Question

An object with an acceleration of -6.65m/s squared moves from a rate of 78m/s to 2 m/s. How far will the object have traveled during that interval?​

Answer 1

Approximately
`4.6 * 10^(2)\; \rm m`.

Step-by-step explanation:

The acceleration of this object is constant. Hence, the SUVAT equation would apply to the motion of this object. Since the duration of this acceleration is not given, apply the SUVAT equation that does not include time.

• Let
  `u` denote the initial velocity of this object.
• Let
  `v` denote the velocity of this object after the acceleration.
• Let
  `a` denote the acceleration of this object.
• Let
  `x` denote the displacement of this object.
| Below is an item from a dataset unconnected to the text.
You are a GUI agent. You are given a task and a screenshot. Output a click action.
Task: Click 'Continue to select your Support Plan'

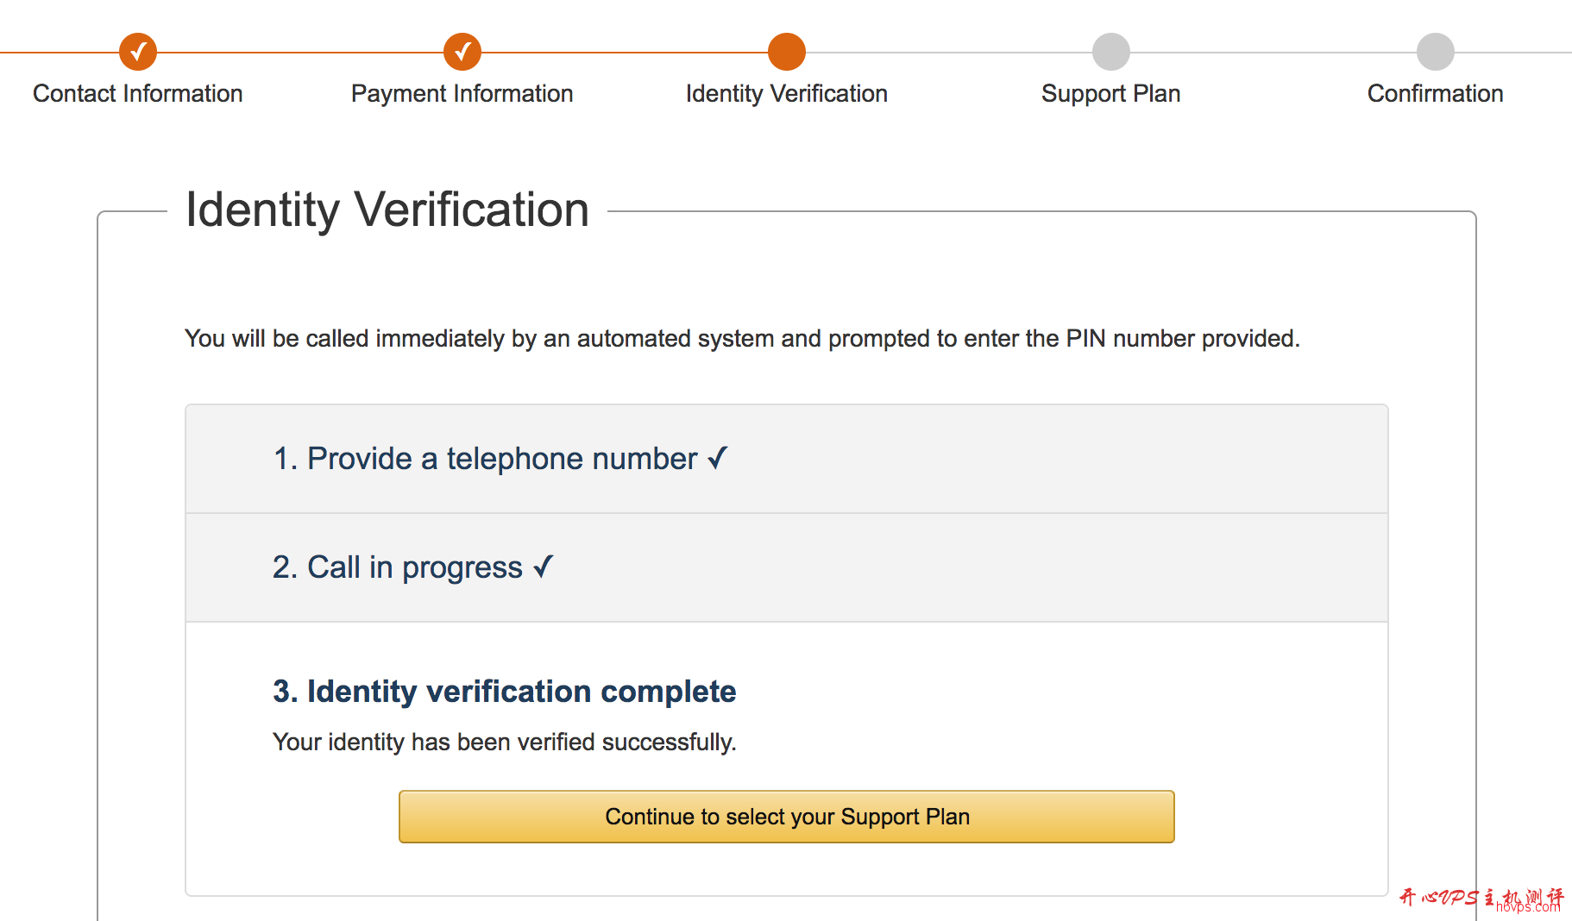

`v^(2) - u^(2) = 2\, a\, x`.

Rearrange this equation to find an expression for displacement,
`x`:

`\begin{aligned}x &= (v^(2) - u^(2))/(2\, a)\end{aligned}`.

In this question, it is given that the initial velocity is
`u = 78\; \rm m\cdot s^(-1)`, the velocity after acceleration is
`v = 2\; \rm m\cdot s^(-1)`, and the acceleration is
`a = -6.65\; \rm m\cdot s^(-2)`. Evaluate the expression above to find the displacement of this object:

`\begin{aligned}x &= (v^(2) - u^(2))/(2\, a) \\ &= \frac{{(2\; \rm m\cdot s^(-1))}^(2) - {(78\; \rm m\cdot s^(-1))}^(2)}{2 * (-6.65\; \rm m\cdot s^(-2))} \\ & \approx 4.6 * 10^(2)\; \rm m\end{aligned}`.